With the surplus forecast to remain high, Finance Minister Michael McGrath said he would introduce laws to mandate the government of the day to invest 0.8% of nominal gross domestic product, equivalent to €4.3bil, into the new fund from 2024 to 2035.
His department estimates that the Future Ireland Fund could grow to around €100bil by 2035, assuming a rate of return of around 4%, and help cut future pension and climate costs when it can be accessed five years later.
“This is a realistic and achievable plan for Ireland, and the window of opportunity will not remain open indefinitely. We must seize it now,” McGrath told parliament in his first budget speech as Finance Minister.
The government will also establish a second, smaller €14bil infrastructure and climate fund, available to catch up on targets to cut greenhouse gas emissions and act as a buffer against capital spending cuts in any future downturn.
McGrath has said that two successive recent falls in monthly Irish corporate tax returns, the first substantial decline in the volatile category for years, emphasised the need to act now.
Despite some signs of a slowdown from the rapid economic growth of last year, the Finance Ministry kept its forecast for growth this year broadly unchanged at 2.2%, while trimming its 2024 growth projection to 2.2% from 2.5% previously.
Ministers pressed ahead with plans to cut income tax and break their own budget rule for the second successive year by hiking recurring government spending by 6.1% in a €6.4bil package of permanent measures.
This was topped up by a further €2.7bil of one-off cost of living financial supports and another €4.75bil the government said may not repeat fully into the future, such as the €2bil set aside to assist Ukrainian refugees.
McGrath said a combination of tax cuts, welfare rate rises, help with energy bills and reductions in childcare, university and school costs would push incomes ahead of inflation, which is forecast to fall more slowly than expected to 5.3% this year and 2.9% next year.

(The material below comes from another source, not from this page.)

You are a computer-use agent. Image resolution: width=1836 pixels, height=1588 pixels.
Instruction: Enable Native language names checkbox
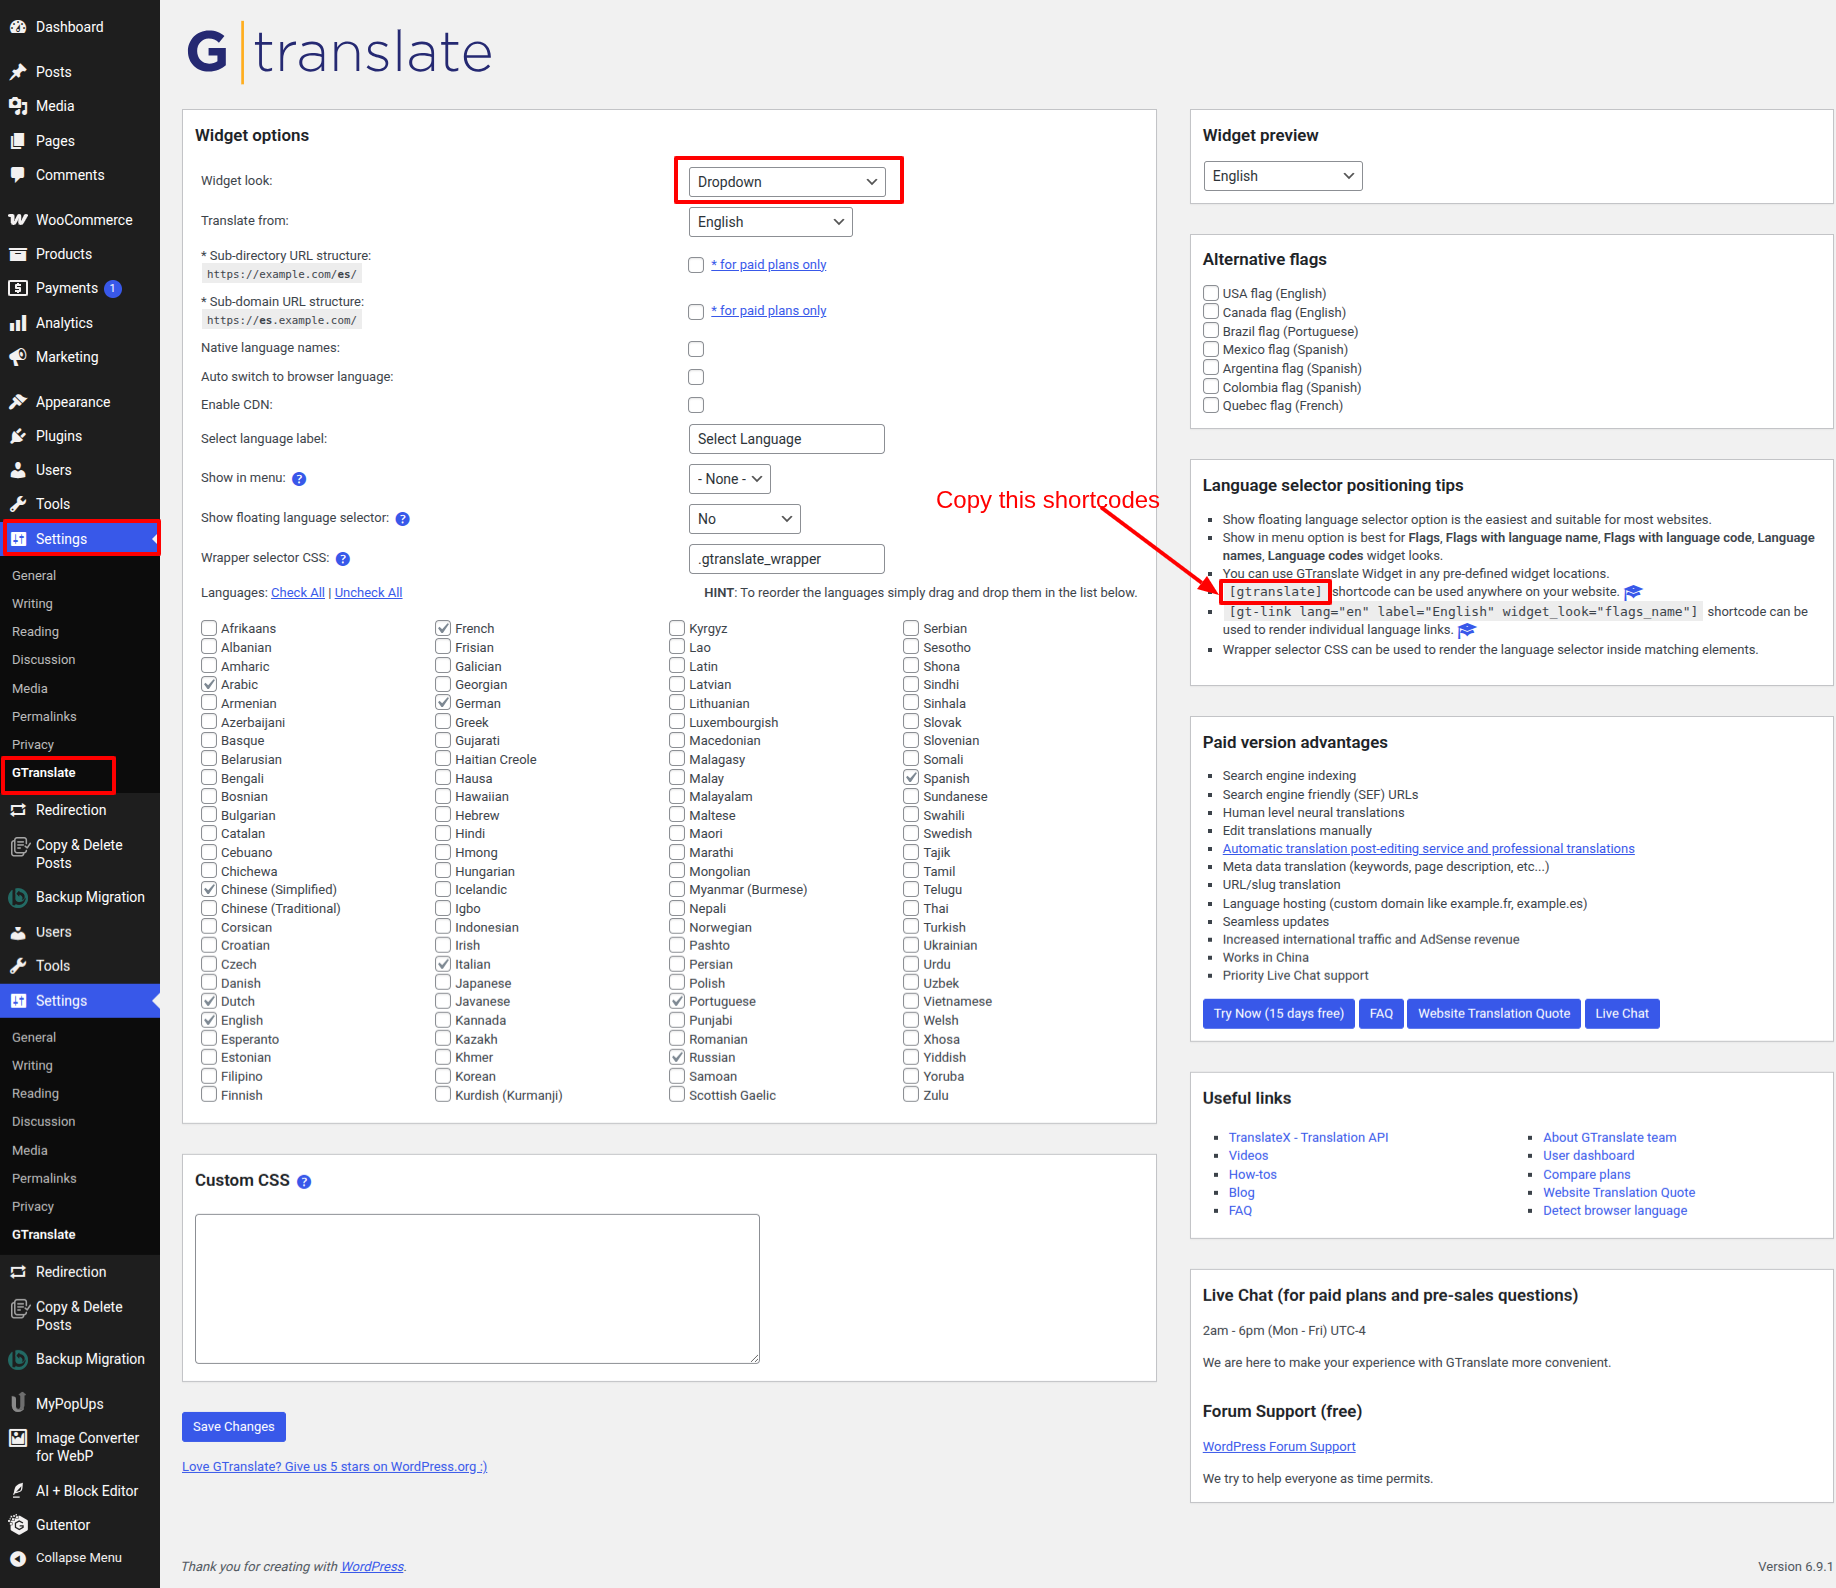click(x=696, y=349)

A similarly expansive budget a year ago that included even more generous one-off measures handed little political momentum to the three-party governing coalition.

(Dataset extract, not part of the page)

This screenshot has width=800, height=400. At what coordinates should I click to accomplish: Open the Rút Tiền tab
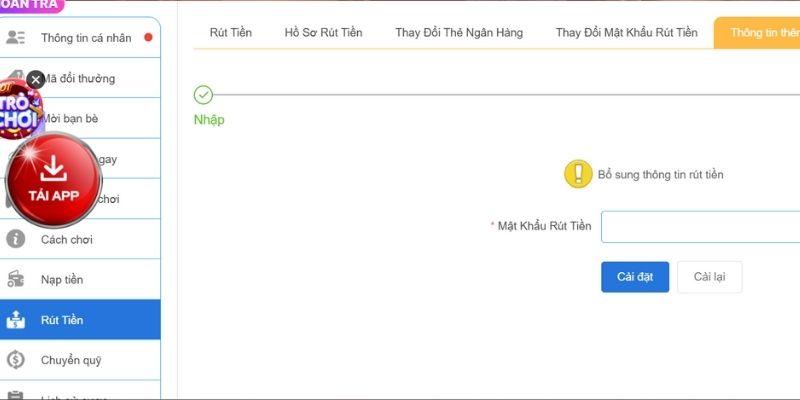click(231, 33)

The left-wing opposition Sinn Fein remains well ahead in polls, with elections due by early 2025.
At the same time, the country’s financial watchdog criticised the new package as being too generous, with estimates that it will add 0.2% to inflation in 2024, 0.3% in 2025, and 0.4% in 2026.
The central bank issued a similar warning last month.
While it also welcomed the establishment of the sovereign wealth fund, the Irish Financial Advisory Council (IFAC) added that, by its calculations, the government was set to break its own spending rule again every year out to 2026.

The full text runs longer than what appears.